Can you pull every line out of the material below and reproduce each one unchanged?

start SUPPLIED RECORDS

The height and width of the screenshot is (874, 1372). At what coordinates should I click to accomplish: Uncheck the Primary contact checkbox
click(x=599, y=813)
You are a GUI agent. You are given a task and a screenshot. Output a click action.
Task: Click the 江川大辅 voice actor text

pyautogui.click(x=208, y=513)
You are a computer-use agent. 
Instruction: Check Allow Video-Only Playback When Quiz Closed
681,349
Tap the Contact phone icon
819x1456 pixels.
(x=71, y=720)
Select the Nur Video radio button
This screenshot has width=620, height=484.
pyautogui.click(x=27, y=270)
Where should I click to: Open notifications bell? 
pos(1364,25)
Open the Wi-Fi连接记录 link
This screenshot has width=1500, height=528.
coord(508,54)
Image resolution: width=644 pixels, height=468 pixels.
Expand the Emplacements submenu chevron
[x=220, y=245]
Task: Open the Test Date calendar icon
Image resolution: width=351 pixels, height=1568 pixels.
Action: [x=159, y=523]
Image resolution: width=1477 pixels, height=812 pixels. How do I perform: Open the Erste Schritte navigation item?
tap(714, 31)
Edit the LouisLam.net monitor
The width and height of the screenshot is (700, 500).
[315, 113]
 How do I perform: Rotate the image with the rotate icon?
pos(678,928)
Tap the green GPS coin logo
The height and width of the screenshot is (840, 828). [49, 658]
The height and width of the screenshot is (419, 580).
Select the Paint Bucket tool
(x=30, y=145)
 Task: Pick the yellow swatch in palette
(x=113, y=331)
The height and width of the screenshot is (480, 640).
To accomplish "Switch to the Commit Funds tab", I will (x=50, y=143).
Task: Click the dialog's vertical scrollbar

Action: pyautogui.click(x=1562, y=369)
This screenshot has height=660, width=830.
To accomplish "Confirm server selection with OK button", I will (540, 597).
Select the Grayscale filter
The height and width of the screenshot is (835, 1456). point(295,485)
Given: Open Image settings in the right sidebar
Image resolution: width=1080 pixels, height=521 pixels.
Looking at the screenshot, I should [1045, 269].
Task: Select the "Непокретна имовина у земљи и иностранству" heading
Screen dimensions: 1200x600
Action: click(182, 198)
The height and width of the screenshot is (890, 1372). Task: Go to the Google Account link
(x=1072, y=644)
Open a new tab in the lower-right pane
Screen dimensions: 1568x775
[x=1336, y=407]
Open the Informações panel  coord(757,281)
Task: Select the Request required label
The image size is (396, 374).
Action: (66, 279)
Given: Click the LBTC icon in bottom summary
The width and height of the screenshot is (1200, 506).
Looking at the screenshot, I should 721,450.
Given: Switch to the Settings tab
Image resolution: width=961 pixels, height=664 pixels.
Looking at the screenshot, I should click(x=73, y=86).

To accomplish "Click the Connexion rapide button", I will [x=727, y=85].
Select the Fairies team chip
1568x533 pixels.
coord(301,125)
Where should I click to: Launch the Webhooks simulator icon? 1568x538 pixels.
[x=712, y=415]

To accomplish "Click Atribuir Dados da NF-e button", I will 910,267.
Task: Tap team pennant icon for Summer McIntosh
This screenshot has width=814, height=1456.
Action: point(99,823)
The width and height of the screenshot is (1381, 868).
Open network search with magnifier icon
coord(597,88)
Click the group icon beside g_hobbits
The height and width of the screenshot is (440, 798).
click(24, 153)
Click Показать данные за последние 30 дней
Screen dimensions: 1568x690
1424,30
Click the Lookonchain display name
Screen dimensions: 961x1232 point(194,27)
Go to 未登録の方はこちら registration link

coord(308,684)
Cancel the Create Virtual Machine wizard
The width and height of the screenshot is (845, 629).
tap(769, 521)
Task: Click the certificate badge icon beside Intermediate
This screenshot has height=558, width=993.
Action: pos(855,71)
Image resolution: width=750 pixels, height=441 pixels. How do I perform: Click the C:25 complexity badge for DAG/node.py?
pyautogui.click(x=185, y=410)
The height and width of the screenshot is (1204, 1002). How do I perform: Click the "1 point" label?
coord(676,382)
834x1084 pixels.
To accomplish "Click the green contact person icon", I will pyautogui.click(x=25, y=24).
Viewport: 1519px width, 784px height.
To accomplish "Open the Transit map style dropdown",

end SUPPLIED RECORDS

#### EXPECTED OUTPUT
The height and width of the screenshot is (874, 1372). At what coordinates should I click to accomplish: Uncheck the Primary contact checkbox
click(x=599, y=813)
You are a GUI agent. You are given a task and a screenshot. Output a click action.
Task: Click the 江川大辅 voice actor text

pyautogui.click(x=208, y=513)
You are a computer-use agent. 
Instruction: Check Allow Video-Only Playback When Quiz Closed
681,349
Tap the Contact phone icon
819x1456 pixels.
(x=71, y=720)
Select the Nur Video radio button
This screenshot has width=620, height=484.
pyautogui.click(x=27, y=270)
Where should I click to: Open notifications bell? 
pos(1364,25)
Open the Wi-Fi连接记录 link
This screenshot has width=1500, height=528.
coord(508,54)
Image resolution: width=644 pixels, height=468 pixels.
Expand the Emplacements submenu chevron
[x=220, y=245]
Task: Open the Test Date calendar icon
Image resolution: width=351 pixels, height=1568 pixels.
Action: [x=159, y=523]
Image resolution: width=1477 pixels, height=812 pixels. How do I perform: Open the Erste Schritte navigation item?
tap(714, 31)
Edit the LouisLam.net monitor
The width and height of the screenshot is (700, 500).
[315, 113]
 How do I perform: Rotate the image with the rotate icon?
pos(678,928)
Tap the green GPS coin logo
The height and width of the screenshot is (840, 828). [49, 658]
The height and width of the screenshot is (419, 580).
Select the Paint Bucket tool
(x=30, y=145)
 Task: Pick the yellow swatch in palette
(x=113, y=331)
The height and width of the screenshot is (480, 640).
To accomplish "Switch to the Commit Funds tab", I will (x=50, y=143).
Task: Click the dialog's vertical scrollbar

Action: pyautogui.click(x=1562, y=369)
This screenshot has height=660, width=830.
To accomplish "Confirm server selection with OK button", I will (540, 597).
Select the Grayscale filter
The height and width of the screenshot is (835, 1456). point(295,485)
Given: Open Image settings in the right sidebar
Image resolution: width=1080 pixels, height=521 pixels.
Looking at the screenshot, I should [1045, 269].
Task: Select the "Непокретна имовина у земљи и иностранству" heading
Screen dimensions: 1200x600
Action: click(182, 198)
The height and width of the screenshot is (890, 1372). Task: Go to the Google Account link
(x=1072, y=644)
Open a new tab in the lower-right pane
Screen dimensions: 1568x775
[x=1336, y=407]
Open the Informações panel  coord(757,281)
Task: Select the Request required label
The image size is (396, 374).
Action: (66, 279)
Given: Click the LBTC icon in bottom summary
The width and height of the screenshot is (1200, 506).
Looking at the screenshot, I should 721,450.
Given: Switch to the Settings tab
Image resolution: width=961 pixels, height=664 pixels.
Looking at the screenshot, I should click(x=73, y=86).

To accomplish "Click the Connexion rapide button", I will [x=727, y=85].
Select the Fairies team chip
1568x533 pixels.
coord(301,125)
Where should I click to: Launch the Webhooks simulator icon? 1568x538 pixels.
[x=712, y=415]

To accomplish "Click Atribuir Dados da NF-e button", I will 910,267.
Task: Tap team pennant icon for Summer McIntosh
This screenshot has width=814, height=1456.
Action: point(99,823)
The width and height of the screenshot is (1381, 868).
Open network search with magnifier icon
coord(597,88)
Click the group icon beside g_hobbits
The height and width of the screenshot is (440, 798).
click(24, 153)
Click Показать данные за последние 30 дней
Screen dimensions: 1568x690
1424,30
Click the Lookonchain display name
Screen dimensions: 961x1232 point(194,27)
Go to 未登録の方はこちら registration link

coord(308,684)
Cancel the Create Virtual Machine wizard
The width and height of the screenshot is (845, 629).
tap(769, 521)
Task: Click the certificate badge icon beside Intermediate
This screenshot has height=558, width=993.
Action: pos(855,71)
Image resolution: width=750 pixels, height=441 pixels. How do I perform: Click the C:25 complexity badge for DAG/node.py?
pyautogui.click(x=185, y=410)
The height and width of the screenshot is (1204, 1002). How do I perform: Click the "1 point" label?
coord(676,382)
834x1084 pixels.
To accomplish "Click the green contact person icon", I will pyautogui.click(x=25, y=24).
Viewport: 1519px width, 784px height.
To accomplish "Open the Transit map style dropdown",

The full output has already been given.